*What to produce*. Only one stretch of the data is wanted: the line containing "Laravel (1306, 888)", the line containing "AlpineJS (1081, 888)", and every line between them, copied exactly.

── Material shown

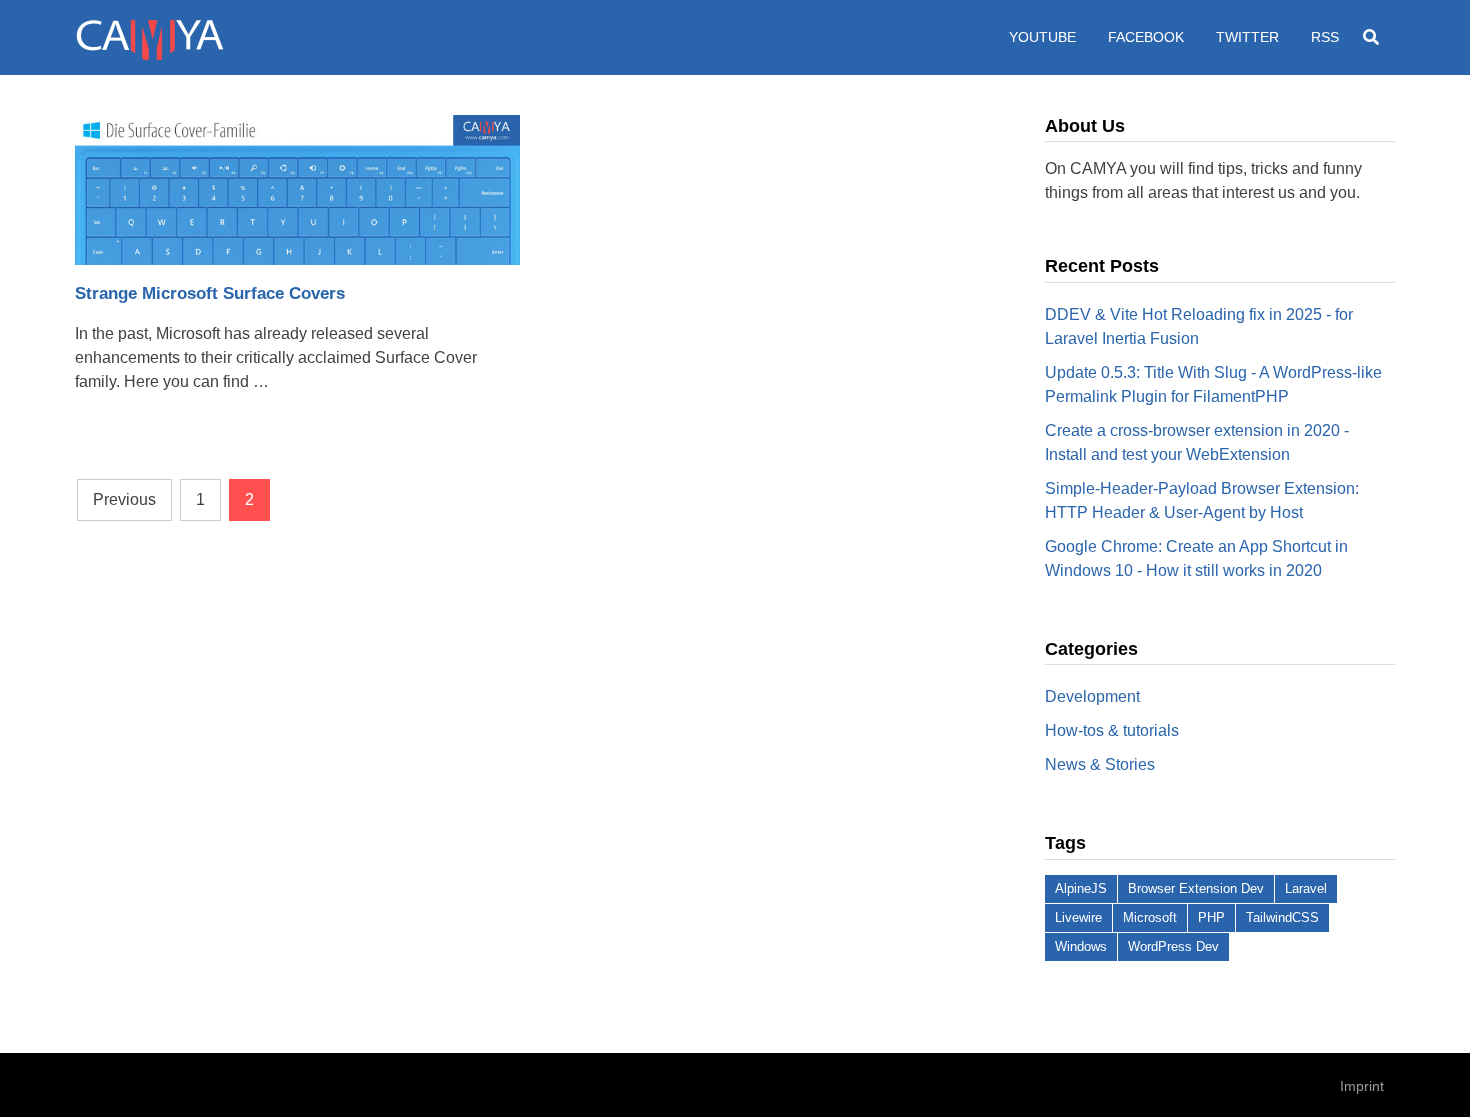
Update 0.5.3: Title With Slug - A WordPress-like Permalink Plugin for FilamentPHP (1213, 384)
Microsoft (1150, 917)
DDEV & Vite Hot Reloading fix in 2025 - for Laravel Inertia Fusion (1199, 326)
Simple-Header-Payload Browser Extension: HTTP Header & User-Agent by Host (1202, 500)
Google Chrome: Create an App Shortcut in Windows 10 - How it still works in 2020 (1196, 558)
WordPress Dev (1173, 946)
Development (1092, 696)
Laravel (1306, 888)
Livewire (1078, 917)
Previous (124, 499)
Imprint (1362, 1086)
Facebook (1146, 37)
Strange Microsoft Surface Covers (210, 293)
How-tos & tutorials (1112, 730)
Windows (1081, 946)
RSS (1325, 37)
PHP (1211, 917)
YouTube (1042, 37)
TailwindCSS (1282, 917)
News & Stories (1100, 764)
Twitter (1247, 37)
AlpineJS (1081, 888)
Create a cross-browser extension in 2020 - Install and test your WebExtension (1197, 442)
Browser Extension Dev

────
── Material shown

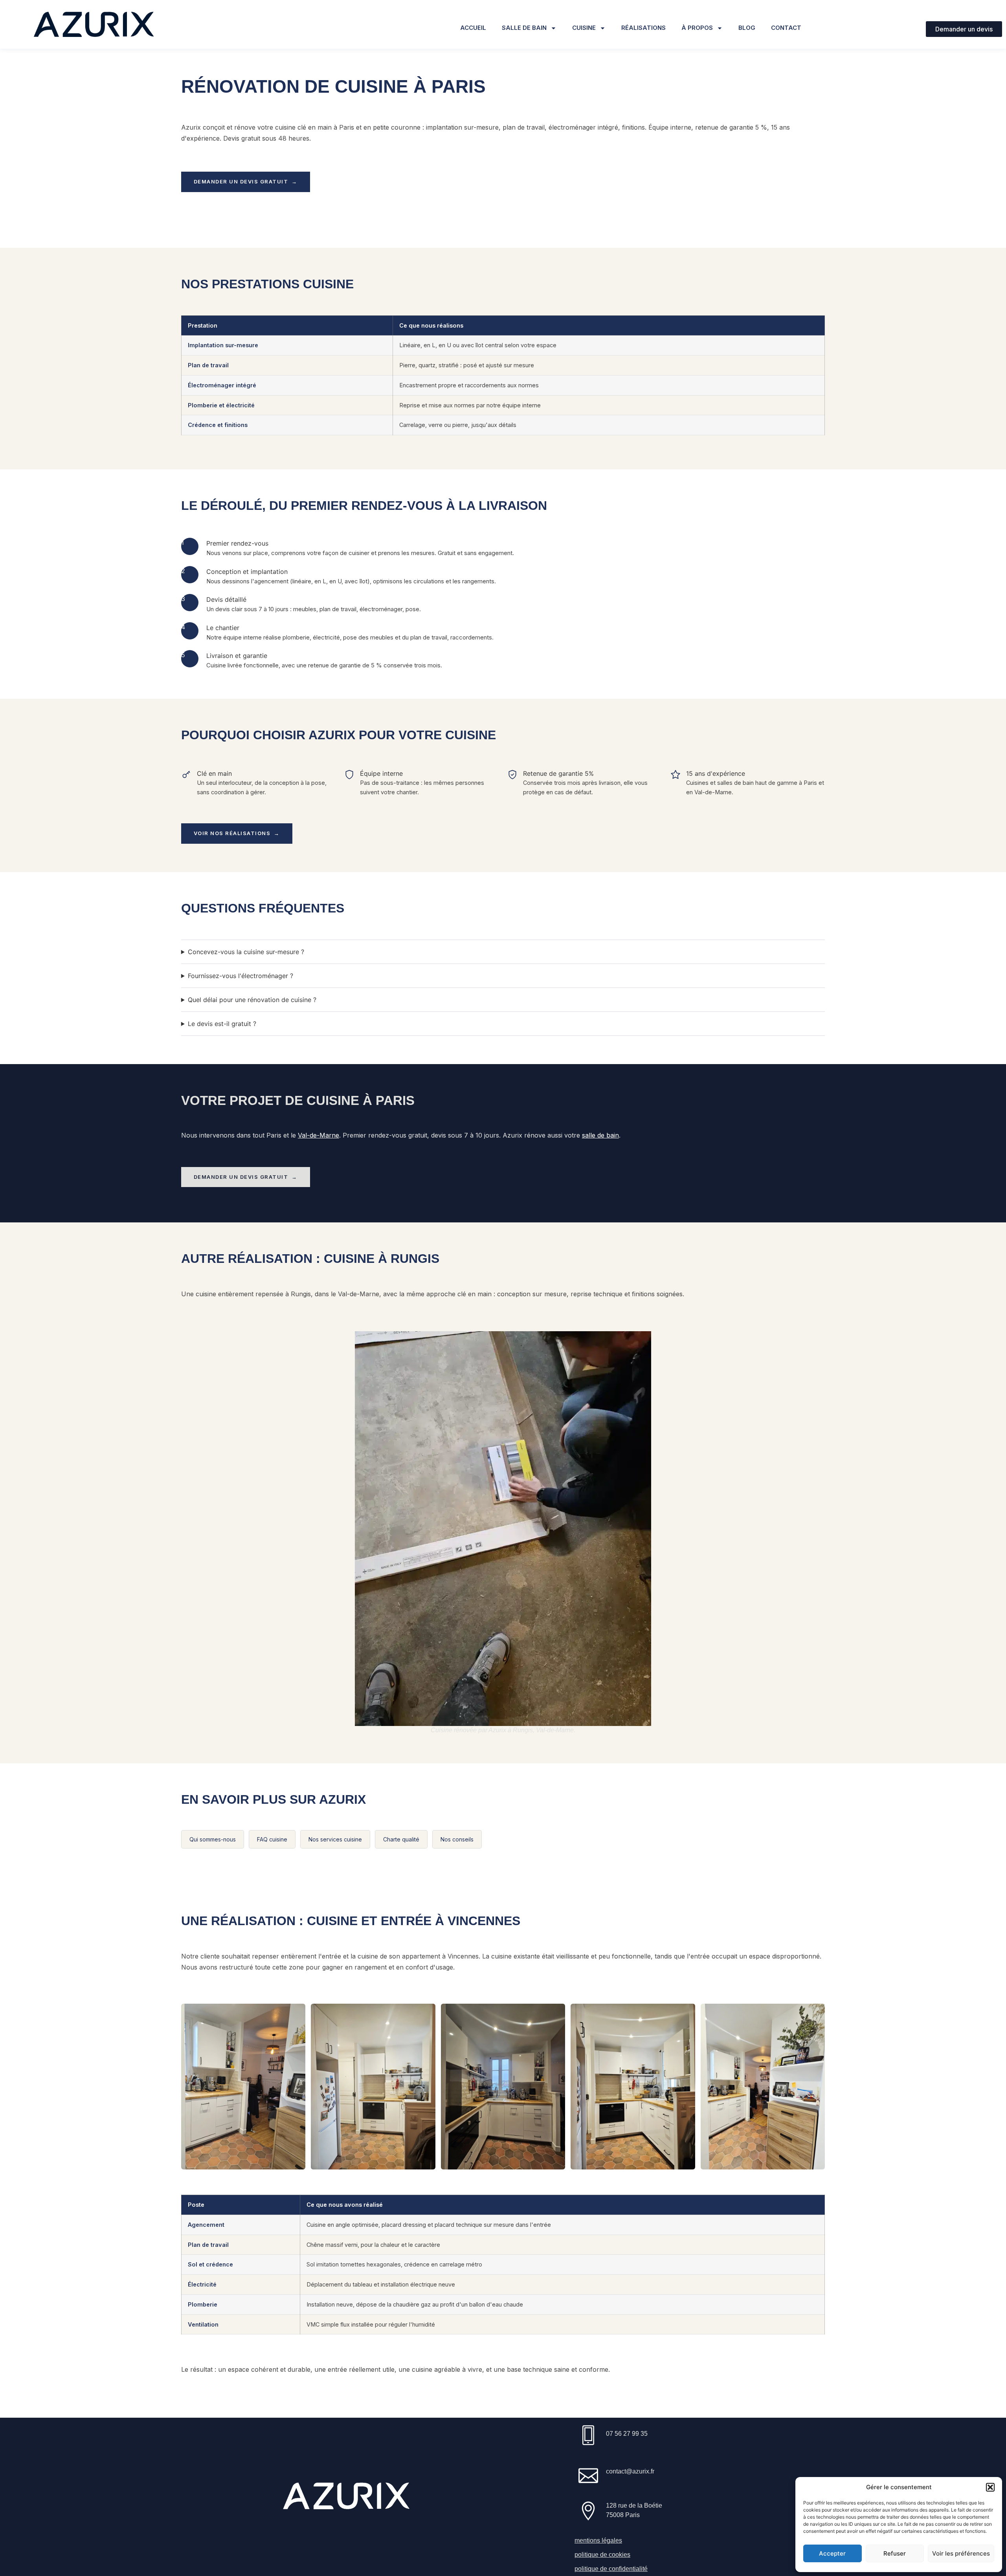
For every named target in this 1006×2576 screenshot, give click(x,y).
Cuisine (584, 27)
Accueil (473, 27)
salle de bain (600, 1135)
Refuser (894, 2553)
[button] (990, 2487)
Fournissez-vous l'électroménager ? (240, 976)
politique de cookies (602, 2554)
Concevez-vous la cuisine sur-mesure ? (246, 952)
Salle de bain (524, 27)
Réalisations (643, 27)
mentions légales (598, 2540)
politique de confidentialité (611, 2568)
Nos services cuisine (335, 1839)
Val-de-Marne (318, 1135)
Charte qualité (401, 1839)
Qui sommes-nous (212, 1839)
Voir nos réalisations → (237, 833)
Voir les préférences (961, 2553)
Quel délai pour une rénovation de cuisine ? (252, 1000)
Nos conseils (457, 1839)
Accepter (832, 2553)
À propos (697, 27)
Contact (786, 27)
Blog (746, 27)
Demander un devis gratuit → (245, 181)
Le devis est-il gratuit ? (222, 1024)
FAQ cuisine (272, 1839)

────
── Material shown

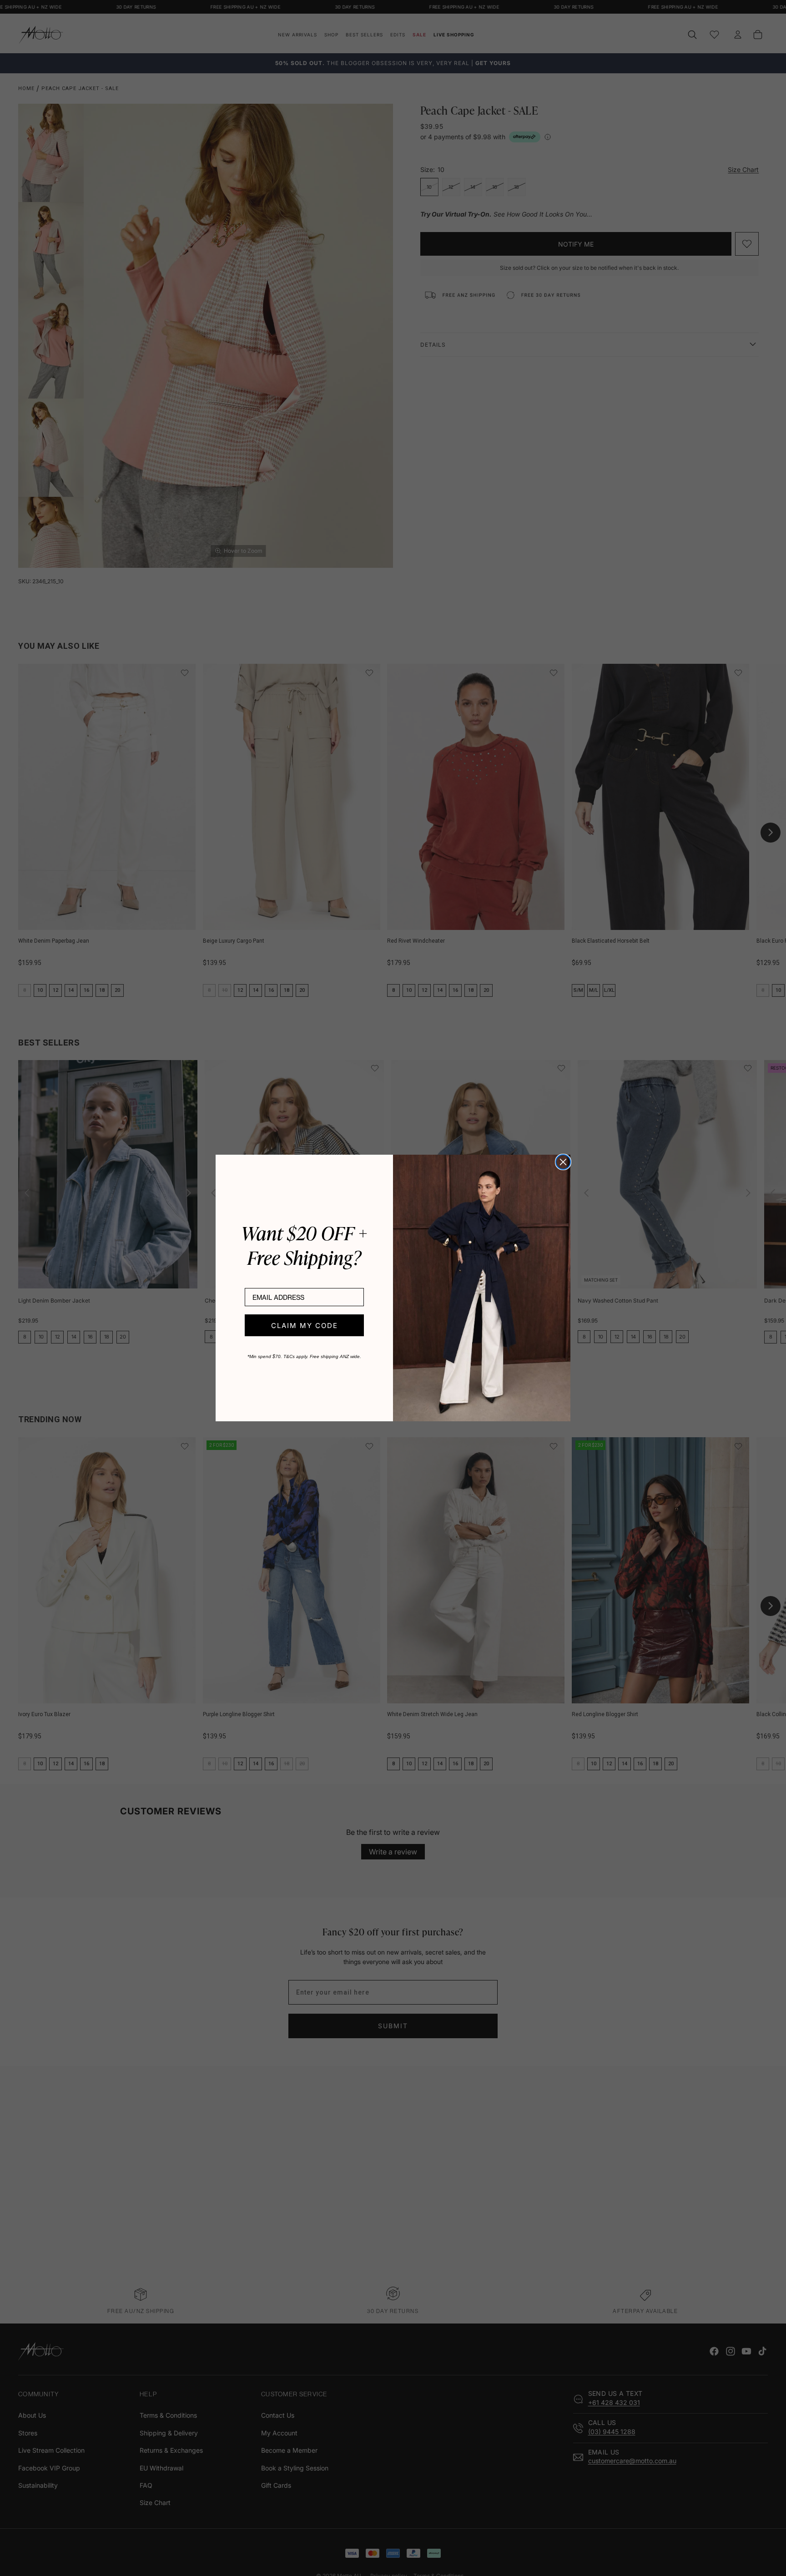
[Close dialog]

────

*Task response*.
Laravel (1306, 888)
Livewire (1078, 917)
Previous (124, 499)
Imprint (1362, 1086)
Facebook (1146, 37)
Strange Microsoft Surface Covers (210, 293)
How-tos & tutorials (1112, 730)
Windows (1081, 946)
RSS (1325, 37)
PHP (1211, 917)
YouTube (1042, 37)
TailwindCSS (1282, 917)
News & Stories (1100, 764)
Twitter (1247, 37)
AlpineJS (1081, 888)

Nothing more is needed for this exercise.